Transporter regulation by the AhR, CAR, PXR, PPARα, and FXR transcription factors. Hepatic mRNA and/or protein expression of rodent (in vivo studies) and human (in vitro studies) transporters is increased (↑) or decreased (↓) in response to transcription factor activation.

Fig. 23.

Transporter regulation by the HNF1α, HNF4α, and Nrf2 transcription factors.
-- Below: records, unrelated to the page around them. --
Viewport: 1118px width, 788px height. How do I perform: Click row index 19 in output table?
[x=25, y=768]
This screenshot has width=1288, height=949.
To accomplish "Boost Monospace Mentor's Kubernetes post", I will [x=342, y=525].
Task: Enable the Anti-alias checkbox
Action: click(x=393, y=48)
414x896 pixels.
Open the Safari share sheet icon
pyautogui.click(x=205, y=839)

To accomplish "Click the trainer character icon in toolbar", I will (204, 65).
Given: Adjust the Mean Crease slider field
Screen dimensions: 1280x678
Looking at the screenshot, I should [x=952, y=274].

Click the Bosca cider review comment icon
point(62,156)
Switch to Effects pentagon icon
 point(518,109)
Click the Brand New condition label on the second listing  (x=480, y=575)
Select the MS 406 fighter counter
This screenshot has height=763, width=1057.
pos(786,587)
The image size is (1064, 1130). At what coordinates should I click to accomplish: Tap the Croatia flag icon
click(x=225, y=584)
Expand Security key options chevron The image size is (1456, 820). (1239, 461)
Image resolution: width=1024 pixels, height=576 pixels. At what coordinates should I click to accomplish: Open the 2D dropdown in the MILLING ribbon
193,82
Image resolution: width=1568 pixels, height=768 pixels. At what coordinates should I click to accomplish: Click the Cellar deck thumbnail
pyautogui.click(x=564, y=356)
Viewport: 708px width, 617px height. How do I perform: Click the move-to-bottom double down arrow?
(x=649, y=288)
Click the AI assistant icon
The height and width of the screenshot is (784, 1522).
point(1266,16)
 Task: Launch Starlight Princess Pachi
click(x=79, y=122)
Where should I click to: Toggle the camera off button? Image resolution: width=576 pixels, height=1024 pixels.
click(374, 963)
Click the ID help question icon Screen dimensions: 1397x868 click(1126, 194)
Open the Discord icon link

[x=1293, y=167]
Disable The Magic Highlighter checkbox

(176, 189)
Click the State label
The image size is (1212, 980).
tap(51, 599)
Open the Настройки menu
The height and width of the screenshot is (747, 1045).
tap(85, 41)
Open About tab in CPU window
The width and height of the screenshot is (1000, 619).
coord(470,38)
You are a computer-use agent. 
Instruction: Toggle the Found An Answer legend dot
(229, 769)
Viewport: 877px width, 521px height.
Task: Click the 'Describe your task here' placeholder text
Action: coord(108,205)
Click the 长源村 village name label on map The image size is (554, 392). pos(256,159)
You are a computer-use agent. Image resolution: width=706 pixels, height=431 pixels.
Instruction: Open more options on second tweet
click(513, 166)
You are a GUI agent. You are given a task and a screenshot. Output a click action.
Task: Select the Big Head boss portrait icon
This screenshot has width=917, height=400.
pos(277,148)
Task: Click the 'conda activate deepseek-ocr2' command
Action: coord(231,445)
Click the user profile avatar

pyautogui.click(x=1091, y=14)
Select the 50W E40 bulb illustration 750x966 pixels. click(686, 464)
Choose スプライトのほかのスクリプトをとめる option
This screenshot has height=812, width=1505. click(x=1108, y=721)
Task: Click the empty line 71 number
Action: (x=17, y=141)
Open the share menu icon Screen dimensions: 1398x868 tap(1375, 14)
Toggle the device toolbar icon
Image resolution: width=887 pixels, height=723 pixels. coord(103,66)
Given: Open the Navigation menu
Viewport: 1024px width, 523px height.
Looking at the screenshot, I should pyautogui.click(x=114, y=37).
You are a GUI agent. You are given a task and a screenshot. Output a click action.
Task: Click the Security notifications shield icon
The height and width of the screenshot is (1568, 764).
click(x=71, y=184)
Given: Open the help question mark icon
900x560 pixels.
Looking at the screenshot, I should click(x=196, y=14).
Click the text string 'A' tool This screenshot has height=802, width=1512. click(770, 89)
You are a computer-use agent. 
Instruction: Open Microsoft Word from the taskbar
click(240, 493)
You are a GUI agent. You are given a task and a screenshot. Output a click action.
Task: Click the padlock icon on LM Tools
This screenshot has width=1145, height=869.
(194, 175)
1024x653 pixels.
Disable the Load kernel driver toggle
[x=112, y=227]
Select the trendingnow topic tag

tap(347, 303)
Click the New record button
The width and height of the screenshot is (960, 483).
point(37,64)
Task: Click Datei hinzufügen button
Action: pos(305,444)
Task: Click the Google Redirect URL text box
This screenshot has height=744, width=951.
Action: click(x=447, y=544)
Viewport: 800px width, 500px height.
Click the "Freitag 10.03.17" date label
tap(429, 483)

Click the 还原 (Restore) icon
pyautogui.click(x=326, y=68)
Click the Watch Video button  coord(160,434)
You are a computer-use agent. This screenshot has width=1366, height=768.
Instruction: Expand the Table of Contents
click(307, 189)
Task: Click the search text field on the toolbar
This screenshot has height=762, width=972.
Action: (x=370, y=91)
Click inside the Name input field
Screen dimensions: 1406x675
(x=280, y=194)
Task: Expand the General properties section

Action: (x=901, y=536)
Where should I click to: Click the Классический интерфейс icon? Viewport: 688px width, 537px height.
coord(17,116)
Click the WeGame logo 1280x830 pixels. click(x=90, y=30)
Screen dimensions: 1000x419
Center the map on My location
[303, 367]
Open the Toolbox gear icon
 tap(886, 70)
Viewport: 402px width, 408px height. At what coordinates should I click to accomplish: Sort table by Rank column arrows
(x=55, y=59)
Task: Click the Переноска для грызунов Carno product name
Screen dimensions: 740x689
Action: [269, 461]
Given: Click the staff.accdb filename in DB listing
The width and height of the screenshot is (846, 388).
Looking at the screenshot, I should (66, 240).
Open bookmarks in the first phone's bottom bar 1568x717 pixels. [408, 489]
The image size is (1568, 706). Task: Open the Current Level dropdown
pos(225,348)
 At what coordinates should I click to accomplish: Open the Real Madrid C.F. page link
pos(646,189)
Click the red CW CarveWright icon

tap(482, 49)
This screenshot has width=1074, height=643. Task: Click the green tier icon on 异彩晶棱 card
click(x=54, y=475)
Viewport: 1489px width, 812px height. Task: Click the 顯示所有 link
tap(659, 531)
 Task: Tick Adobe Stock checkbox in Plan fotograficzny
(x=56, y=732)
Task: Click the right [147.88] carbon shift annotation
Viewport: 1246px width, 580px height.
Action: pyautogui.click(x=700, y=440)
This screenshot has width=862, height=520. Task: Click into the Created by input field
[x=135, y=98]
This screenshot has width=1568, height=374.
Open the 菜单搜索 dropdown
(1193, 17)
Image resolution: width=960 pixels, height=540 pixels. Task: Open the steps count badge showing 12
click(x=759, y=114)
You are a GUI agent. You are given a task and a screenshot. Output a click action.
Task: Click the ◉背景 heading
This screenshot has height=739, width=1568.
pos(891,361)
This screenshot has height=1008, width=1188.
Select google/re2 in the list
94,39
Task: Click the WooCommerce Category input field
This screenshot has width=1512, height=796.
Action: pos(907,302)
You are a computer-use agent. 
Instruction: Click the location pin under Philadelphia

Hepatic mRNA and/or protein expression of rodent (in vivo studies) and human (in vitro studies) transporters is increased (↑) or decreased (↓) in response to transcription factor activation.

Fig. 24.

Pathophysiological regulation of hepatic transporters. Hepatic mRNA and/or protein expression of rodent uptake and efflux transporters is increased (↑), decreased (↓), and/or unchanged (↔) in response to various toxicants and pathological conditions. The time points at which mRNA and protein transporter changes are observed vary among experimental models.